I'm trying to understand how the total_count value is calculated for the ListConversations and Search Conversations endpoints, as I'm observing some unexpected behavior.

When I use the ListConversations endpoint, the total_count seems stable and returns a very high number (around 7 million). However, when I use the Search Conversations endpoint with filters, the total_count is significantly lower and seems unreliable.

Here are my specific questions and observations:

  1. I added a filter to search for all conversations before today's date, but the result was much smaller (from 7M to around 350k). If I try an earlier date, it returns the same result. Is it possible that the Search endpoint only returns a limited dataset of the entire content?

  2. Is the Search endpoint reliable for calculating total_count? For example, when I use the following query to search for conversations within a specific date range:

    JSON

     

    {
    "query": {
    "operator": "AND",
    "value": [
    {
    "field": "created_at",
    "operator": ">",
    "value": "1756800000"
    },
    {
    "field": "created_at",
    "operator": "<",
    "value": "1758844799"
    }
    ]
    },
    "pagination": {
    "per_page": 50
    }
    }

    It only returns one conversation, when there should be hundreds of thousands, considering I have about 6k new conversations daily.

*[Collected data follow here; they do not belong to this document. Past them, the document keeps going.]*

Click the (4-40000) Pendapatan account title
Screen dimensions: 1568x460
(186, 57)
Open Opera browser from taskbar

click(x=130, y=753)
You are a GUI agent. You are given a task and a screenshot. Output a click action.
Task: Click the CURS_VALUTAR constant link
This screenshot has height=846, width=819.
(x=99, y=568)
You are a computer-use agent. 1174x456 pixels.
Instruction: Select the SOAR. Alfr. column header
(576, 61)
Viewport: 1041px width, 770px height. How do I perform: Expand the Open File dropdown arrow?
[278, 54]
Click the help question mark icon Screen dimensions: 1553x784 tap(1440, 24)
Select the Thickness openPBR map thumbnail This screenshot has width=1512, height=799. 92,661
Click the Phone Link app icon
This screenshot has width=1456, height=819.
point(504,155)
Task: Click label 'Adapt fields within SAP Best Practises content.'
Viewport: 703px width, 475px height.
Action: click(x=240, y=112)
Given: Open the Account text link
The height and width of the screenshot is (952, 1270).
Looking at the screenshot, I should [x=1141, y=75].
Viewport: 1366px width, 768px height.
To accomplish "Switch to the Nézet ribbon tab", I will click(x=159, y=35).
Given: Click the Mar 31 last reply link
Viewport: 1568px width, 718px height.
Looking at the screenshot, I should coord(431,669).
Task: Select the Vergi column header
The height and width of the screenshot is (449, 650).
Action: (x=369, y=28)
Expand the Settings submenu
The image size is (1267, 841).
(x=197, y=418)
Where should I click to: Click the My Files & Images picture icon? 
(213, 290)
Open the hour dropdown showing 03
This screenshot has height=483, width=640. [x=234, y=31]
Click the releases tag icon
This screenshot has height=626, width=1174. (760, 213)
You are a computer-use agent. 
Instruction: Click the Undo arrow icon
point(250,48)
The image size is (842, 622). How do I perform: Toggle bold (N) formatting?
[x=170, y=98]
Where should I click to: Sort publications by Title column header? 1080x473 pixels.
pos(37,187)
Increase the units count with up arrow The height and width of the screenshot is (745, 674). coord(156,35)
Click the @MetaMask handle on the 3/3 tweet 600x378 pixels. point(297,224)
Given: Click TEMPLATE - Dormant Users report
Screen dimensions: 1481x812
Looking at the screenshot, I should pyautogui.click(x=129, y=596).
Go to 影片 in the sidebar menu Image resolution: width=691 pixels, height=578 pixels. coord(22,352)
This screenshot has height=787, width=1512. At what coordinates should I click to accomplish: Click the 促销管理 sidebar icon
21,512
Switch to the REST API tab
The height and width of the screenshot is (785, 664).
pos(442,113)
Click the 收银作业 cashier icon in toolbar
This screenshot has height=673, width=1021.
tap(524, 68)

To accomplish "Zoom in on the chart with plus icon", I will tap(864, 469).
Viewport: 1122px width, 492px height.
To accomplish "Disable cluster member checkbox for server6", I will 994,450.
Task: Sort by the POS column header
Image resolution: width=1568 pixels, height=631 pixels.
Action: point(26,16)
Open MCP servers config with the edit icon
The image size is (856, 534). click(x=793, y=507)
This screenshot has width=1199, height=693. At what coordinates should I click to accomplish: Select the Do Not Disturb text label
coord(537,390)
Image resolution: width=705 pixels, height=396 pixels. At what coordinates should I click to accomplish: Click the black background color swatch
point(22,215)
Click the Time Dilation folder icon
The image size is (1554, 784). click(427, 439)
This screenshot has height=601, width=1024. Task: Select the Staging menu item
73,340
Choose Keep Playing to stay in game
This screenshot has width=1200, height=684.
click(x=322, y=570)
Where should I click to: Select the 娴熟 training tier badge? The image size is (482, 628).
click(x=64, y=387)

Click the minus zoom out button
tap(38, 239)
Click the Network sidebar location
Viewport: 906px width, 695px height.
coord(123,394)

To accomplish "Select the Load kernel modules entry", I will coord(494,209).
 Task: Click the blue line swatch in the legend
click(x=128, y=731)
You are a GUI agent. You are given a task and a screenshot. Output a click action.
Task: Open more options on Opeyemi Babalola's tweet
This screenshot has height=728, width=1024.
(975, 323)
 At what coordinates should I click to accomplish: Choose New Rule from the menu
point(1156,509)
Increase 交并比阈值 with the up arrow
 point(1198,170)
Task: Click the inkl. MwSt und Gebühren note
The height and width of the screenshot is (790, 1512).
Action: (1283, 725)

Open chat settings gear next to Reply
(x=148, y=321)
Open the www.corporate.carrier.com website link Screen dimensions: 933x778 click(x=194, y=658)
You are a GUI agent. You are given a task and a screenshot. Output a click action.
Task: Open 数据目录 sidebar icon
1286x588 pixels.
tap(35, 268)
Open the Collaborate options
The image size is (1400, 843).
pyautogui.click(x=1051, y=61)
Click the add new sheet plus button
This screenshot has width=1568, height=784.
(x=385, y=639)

Any insight into how these endpoints handle the total_count and if there's a recommended way to get an accurate count for filtered searches would be greatly appreciated.

Thank you!

Hey ​@pocho23, Emily here from Support Engineering at Intercom 👋🏼

 

You’re right to compare the two endpoints - their numbers should line up conceptually, but they’re counting different things and a couple of gotchas can make Search look much lower. Here’s a clear way to think about it and how to get accurate counts.

 

What total_count means on each endpoint

  • ListConversations: The response’s total_count is the total number of conversations in your workspace for that list request (i.e., without any filters beyond what the endpoint inherently applies). It’s expected to be stable and high on large workspaces. “total_count” is “a count of the total number of objects.”

  • Search Conversations: The response’s total_count is the number of conversations that match the filter(s) in your search query. It is also “a count of the total number of objects.” There’s no documented sampling or subset restriction—Search returns the count of all items matching the query and uses cursor pagination to page through them.

 

Recommended approach to get accurate filtered counts at scale

If you want an accurate count for a date-bounded search:

  • Use the Search Conversations endpoint and rely on total_count for your filter. This is the intended approach, shown throughout the pagination and reporting docs; you can page through if you need the actual items, but you can extract the count directly from the first page.

  • For reporting over large timespans, the Intercom “Build your own reports” guide recommends doing searches in time “buckets” (e.g., daily or weekly) and summing or aggregating the counts yourself. This pattern is both performant and reliable at scale, and the examples explicitly use total_count as the count for each query bucket.

  • If you only need high-level totals (e.g., open/closed/assigned) without arbitrary filters, consider the Counts API for conversation totals. It returns workspace-level open/closed/assigned metrics and is purpose-built for those rollups (not for custom-filtered ranges, but handy for validating your overall totals).